» **Exercise description**
Give back every record exactly as it reads.

══ Provided records

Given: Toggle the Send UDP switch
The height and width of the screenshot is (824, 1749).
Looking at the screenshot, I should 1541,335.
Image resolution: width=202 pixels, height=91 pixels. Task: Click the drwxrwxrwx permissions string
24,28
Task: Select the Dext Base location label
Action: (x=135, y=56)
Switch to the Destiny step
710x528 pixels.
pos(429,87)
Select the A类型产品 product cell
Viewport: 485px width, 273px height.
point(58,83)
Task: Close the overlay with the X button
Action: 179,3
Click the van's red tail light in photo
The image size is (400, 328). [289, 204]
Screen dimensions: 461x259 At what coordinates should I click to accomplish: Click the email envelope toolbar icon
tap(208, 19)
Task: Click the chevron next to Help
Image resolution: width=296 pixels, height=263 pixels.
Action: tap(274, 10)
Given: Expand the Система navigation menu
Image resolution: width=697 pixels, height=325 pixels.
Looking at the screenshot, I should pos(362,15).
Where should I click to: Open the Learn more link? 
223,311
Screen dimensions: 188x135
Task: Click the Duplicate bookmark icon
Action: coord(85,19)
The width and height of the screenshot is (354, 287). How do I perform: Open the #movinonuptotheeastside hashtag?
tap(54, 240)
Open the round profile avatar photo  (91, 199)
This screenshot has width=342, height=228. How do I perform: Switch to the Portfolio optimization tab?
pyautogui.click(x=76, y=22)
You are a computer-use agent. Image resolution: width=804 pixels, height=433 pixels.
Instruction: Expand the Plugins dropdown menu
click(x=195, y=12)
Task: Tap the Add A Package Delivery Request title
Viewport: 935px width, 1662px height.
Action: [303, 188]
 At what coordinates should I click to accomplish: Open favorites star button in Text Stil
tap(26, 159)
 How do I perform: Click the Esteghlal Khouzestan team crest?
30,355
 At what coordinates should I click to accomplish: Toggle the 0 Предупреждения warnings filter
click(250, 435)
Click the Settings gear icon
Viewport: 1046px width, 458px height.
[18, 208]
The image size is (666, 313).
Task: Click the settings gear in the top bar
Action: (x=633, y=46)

════

» **Result**
Given: Toggle the Send UDP switch
The height and width of the screenshot is (824, 1749).
Looking at the screenshot, I should 1541,335.
Image resolution: width=202 pixels, height=91 pixels. Task: Click the drwxrwxrwx permissions string
24,28
Task: Select the Dext Base location label
Action: (x=135, y=56)
Switch to the Destiny step
710x528 pixels.
pos(429,87)
Select the A类型产品 product cell
Viewport: 485px width, 273px height.
point(58,83)
Task: Close the overlay with the X button
Action: 179,3
Click the van's red tail light in photo
The image size is (400, 328). [289, 204]
Screen dimensions: 461x259 At what coordinates should I click to accomplish: Click the email envelope toolbar icon
tap(208, 19)
Task: Click the chevron next to Help
Image resolution: width=296 pixels, height=263 pixels.
Action: tap(274, 10)
Given: Expand the Система navigation menu
Image resolution: width=697 pixels, height=325 pixels.
Looking at the screenshot, I should pos(362,15).
Where should I click to: Open the Learn more link? 
223,311
Screen dimensions: 188x135
Task: Click the Duplicate bookmark icon
Action: coord(85,19)
The width and height of the screenshot is (354, 287). How do I perform: Open the #movinonuptotheeastside hashtag?
tap(54, 240)
Open the round profile avatar photo  (91, 199)
This screenshot has width=342, height=228. How do I perform: Switch to the Portfolio optimization tab?
pyautogui.click(x=76, y=22)
You are a computer-use agent. Image resolution: width=804 pixels, height=433 pixels.
Instruction: Expand the Plugins dropdown menu
click(x=195, y=12)
Task: Tap the Add A Package Delivery Request title
Viewport: 935px width, 1662px height.
Action: [303, 188]
 At what coordinates should I click to accomplish: Open favorites star button in Text Stil
tap(26, 159)
 How do I perform: Click the Esteghlal Khouzestan team crest?
30,355
 At what coordinates should I click to accomplish: Toggle the 0 Предупреждения warnings filter
click(250, 435)
Click the Settings gear icon
Viewport: 1046px width, 458px height.
[18, 208]
The image size is (666, 313).
Task: Click the settings gear in the top bar
Action: (x=633, y=46)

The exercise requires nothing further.